As a happily married family man and a successful neuroscientist at the University of California-Irvine, [James] Fallon didn’t exactly fit the malevolent stereotype of a psychopath, but there it was on a brain scan: drastically diminished activity in specific areas of the frontal and temporal lobes linked to empathy, morality and self-control. So he asked his wife, kids, grandchildren, and colleagues for their thoughts on his apparent diagnosis.
“Big mistake,” he later recalled.
“Every one of them said you don’t connect to people, you’re kind of cold, and you’re kind of superficially glib,” he recounted at a Moth story session at the 2011 World Science Festival.

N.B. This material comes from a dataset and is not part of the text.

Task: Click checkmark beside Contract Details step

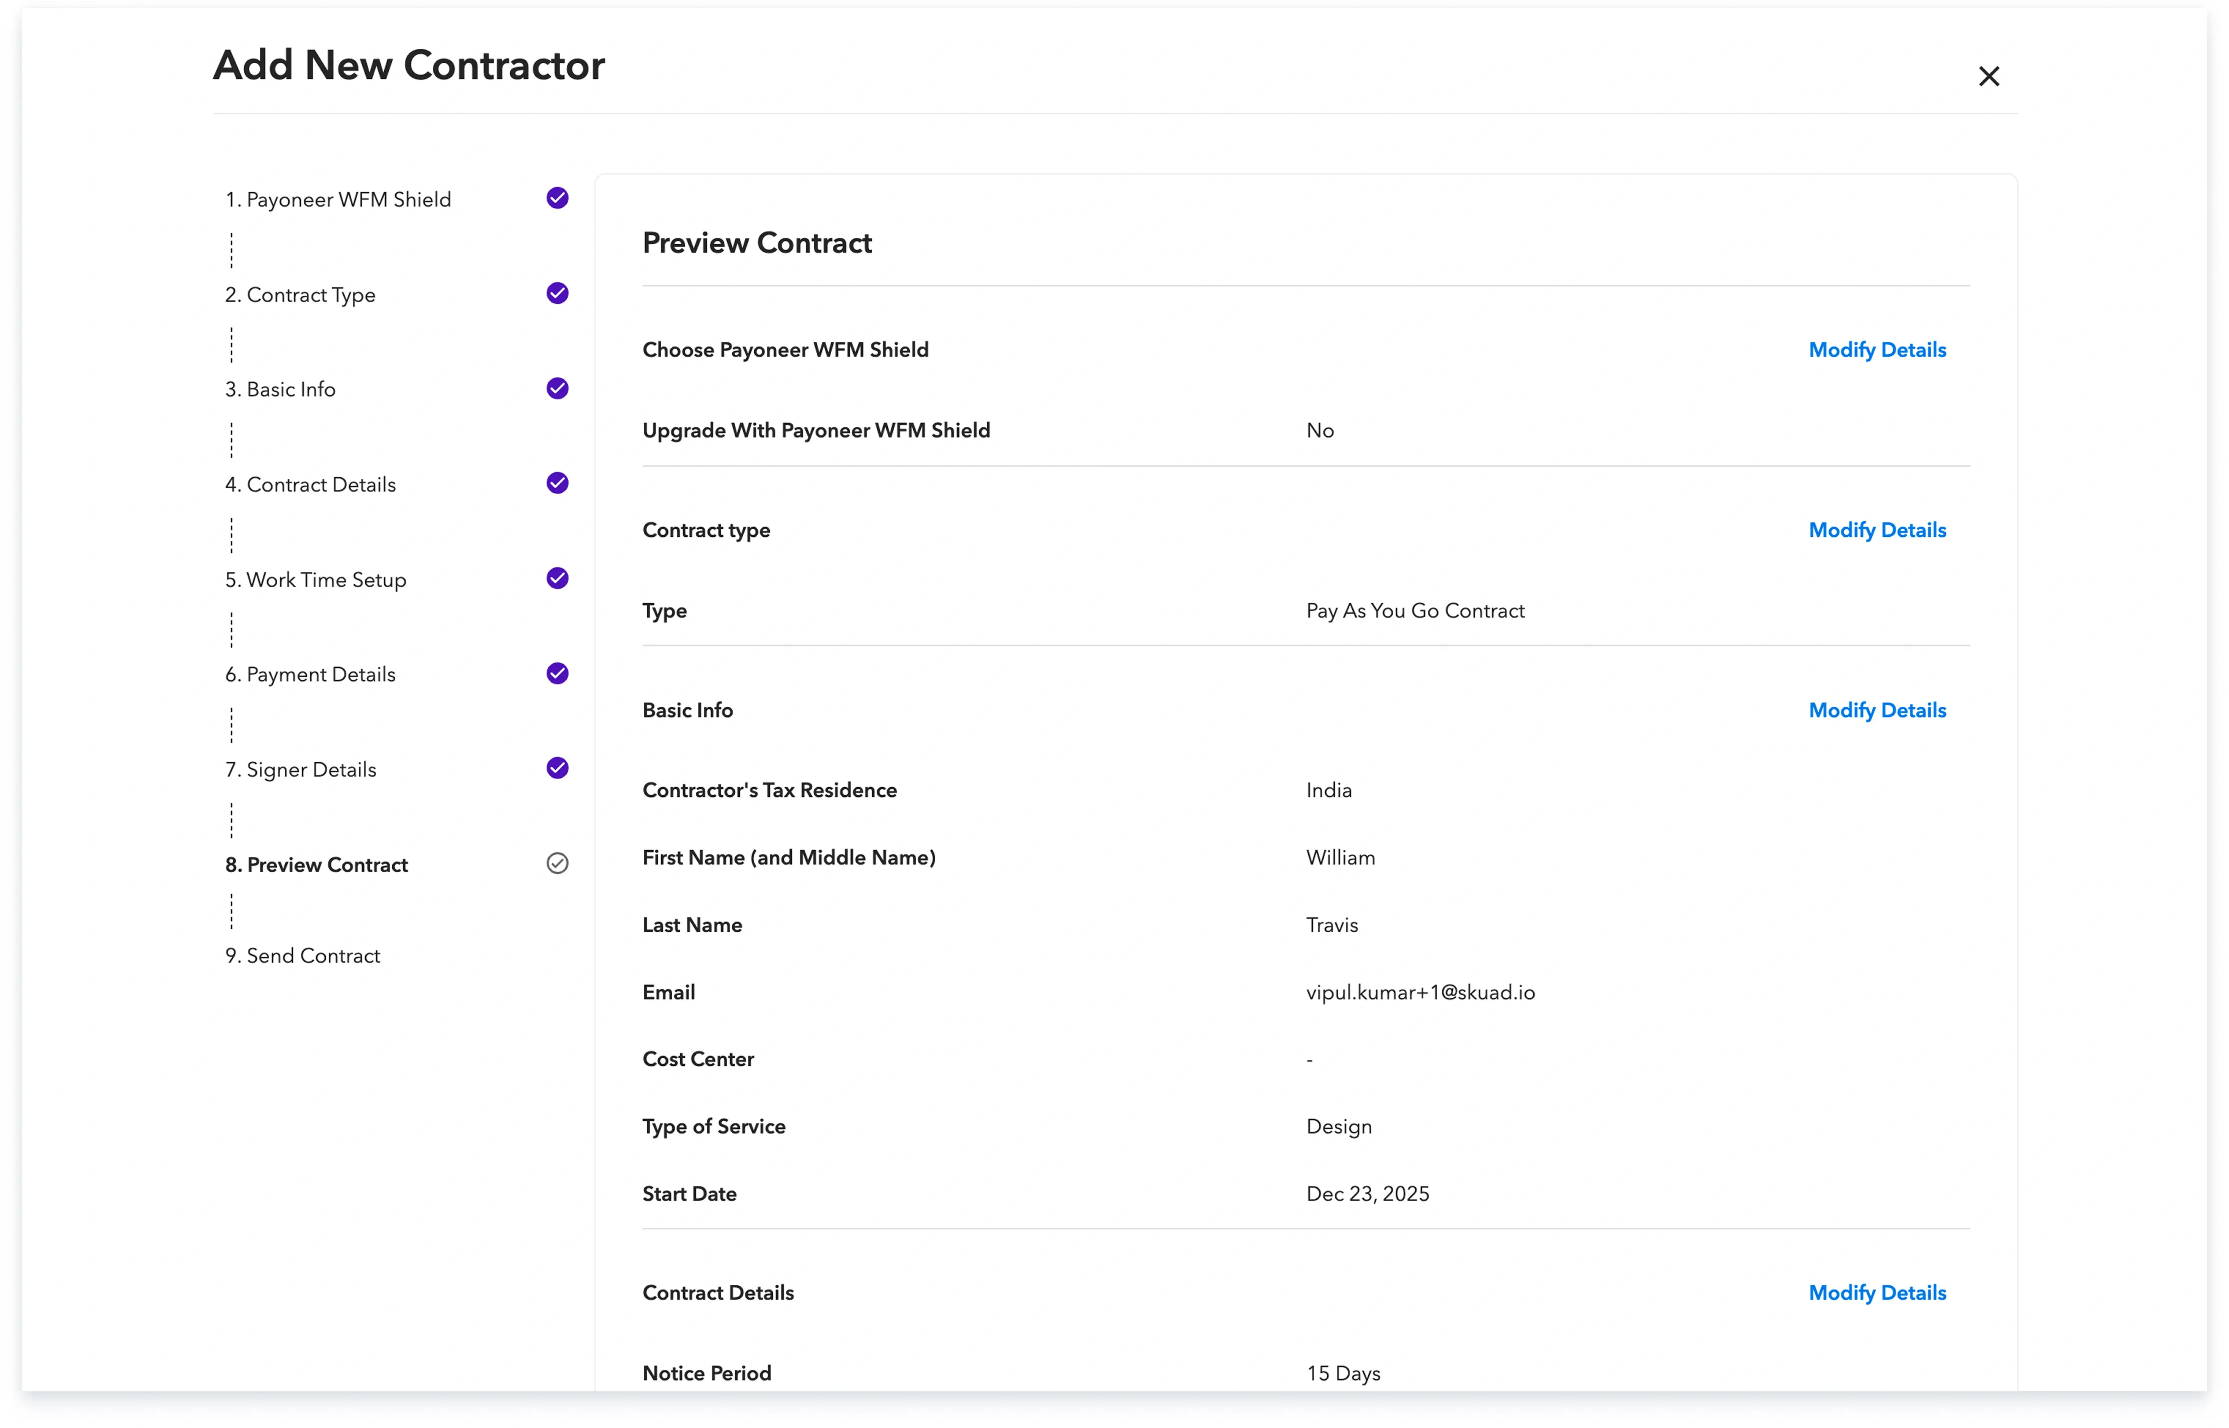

As further confirmation to his psychopathic inclinations, Fallon found that he really didn’t care what his friends or family thought about him. Even though they recognized that Fallon generally lacked empathy and interpersonal warmth, they still enjoyed having him in their lives, and he felt the same.

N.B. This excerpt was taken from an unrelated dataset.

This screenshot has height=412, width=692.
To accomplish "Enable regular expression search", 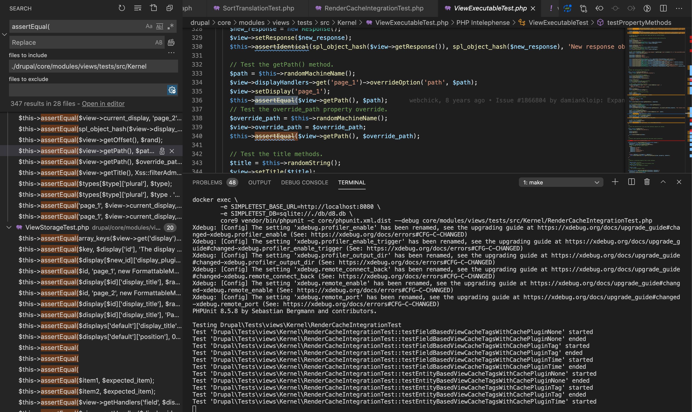I will (x=171, y=26).

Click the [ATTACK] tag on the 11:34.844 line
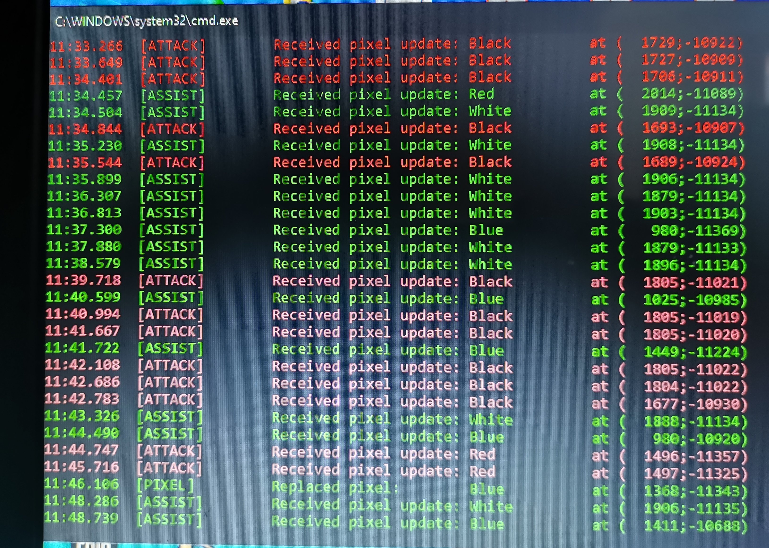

“I’m what’s called a pro-social… psychopath,” Fallon said.
“There’s a very constant number of these in all sorts of societies,” he noted, perhaps because they are desirable. “Do we really want our surgeons to be empathetic when they’re doing the surgery or do we want somebody cold and calculated? Do we want our Green Berets to really be empathetic… or do we want them to protect us?”
Artists and creative types also seem predisposed to pro-social psychopathy.